= Task to carry out =
Edit the lines below by replacing "agent" with "assistant" wherever it appears, keeping everything else the same, and leave out the pictures.
[start of Data to process]
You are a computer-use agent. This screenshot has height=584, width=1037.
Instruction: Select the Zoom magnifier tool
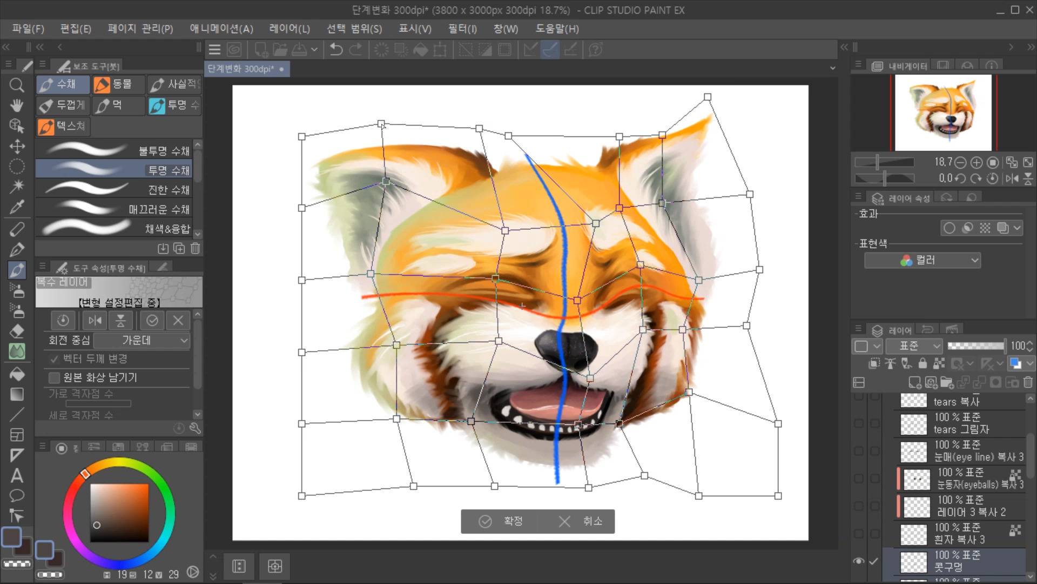point(17,85)
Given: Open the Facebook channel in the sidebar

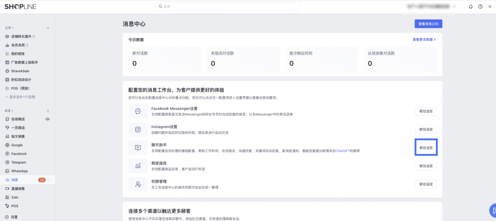Looking at the screenshot, I should (19, 153).
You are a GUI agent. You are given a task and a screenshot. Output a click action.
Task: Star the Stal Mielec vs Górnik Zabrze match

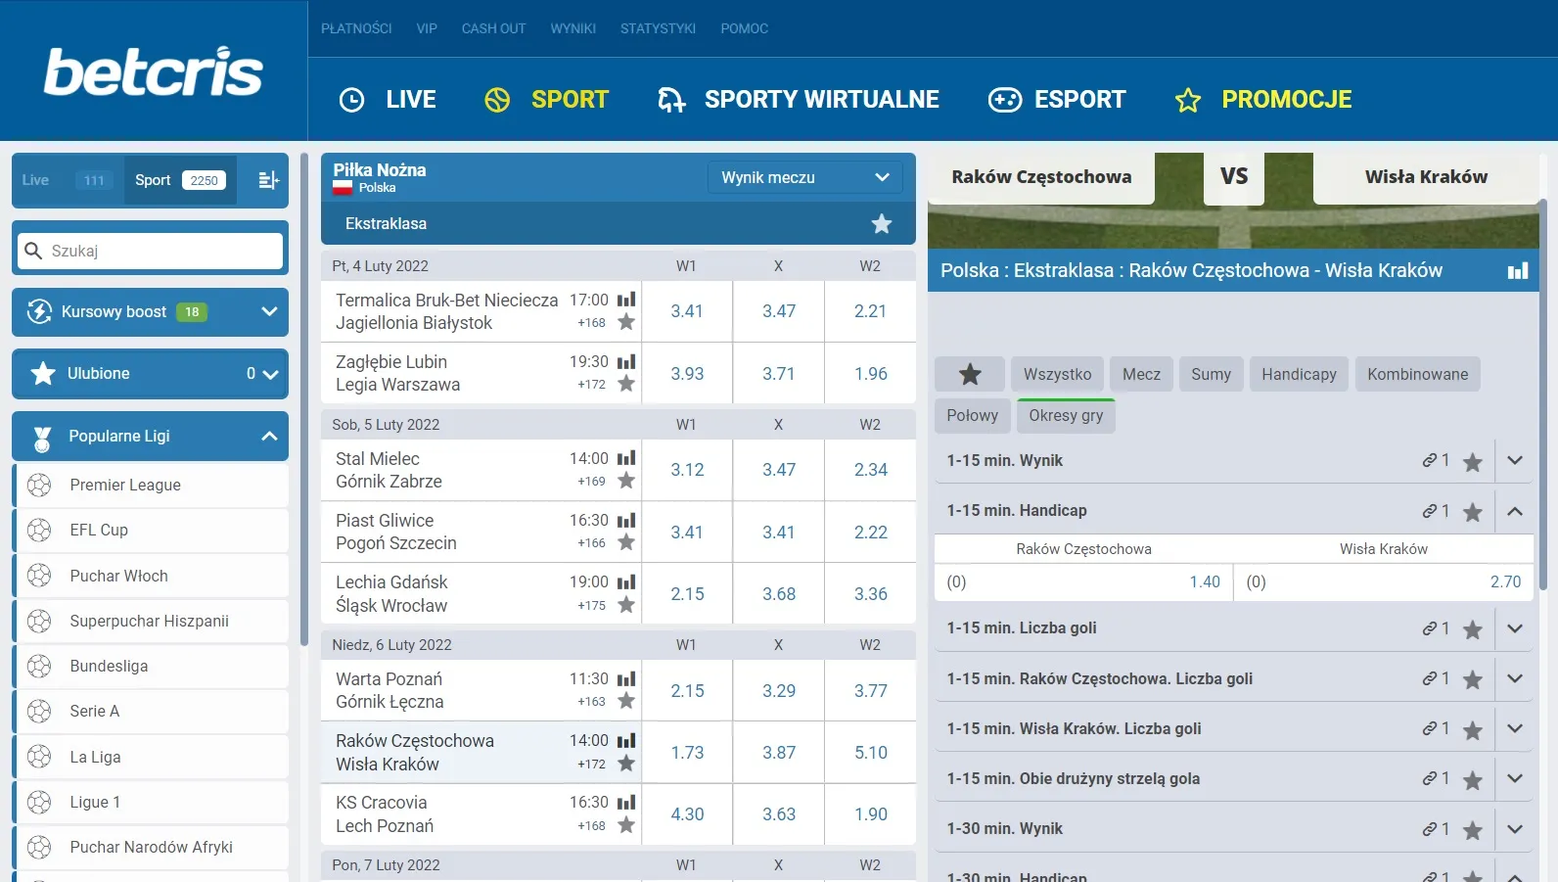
[end of Data to process]
= Complete output =
You are a computer-use assistant. This screenshot has height=584, width=1037.
Instruction: Select the Zoom magnifier tool
point(17,85)
Given: Open the Facebook channel in the sidebar

Looking at the screenshot, I should (19, 153).
You are a GUI assistant. You are given a task and a screenshot. Output a click action.
Task: Star the Stal Mielec vs Górnik Zabrze match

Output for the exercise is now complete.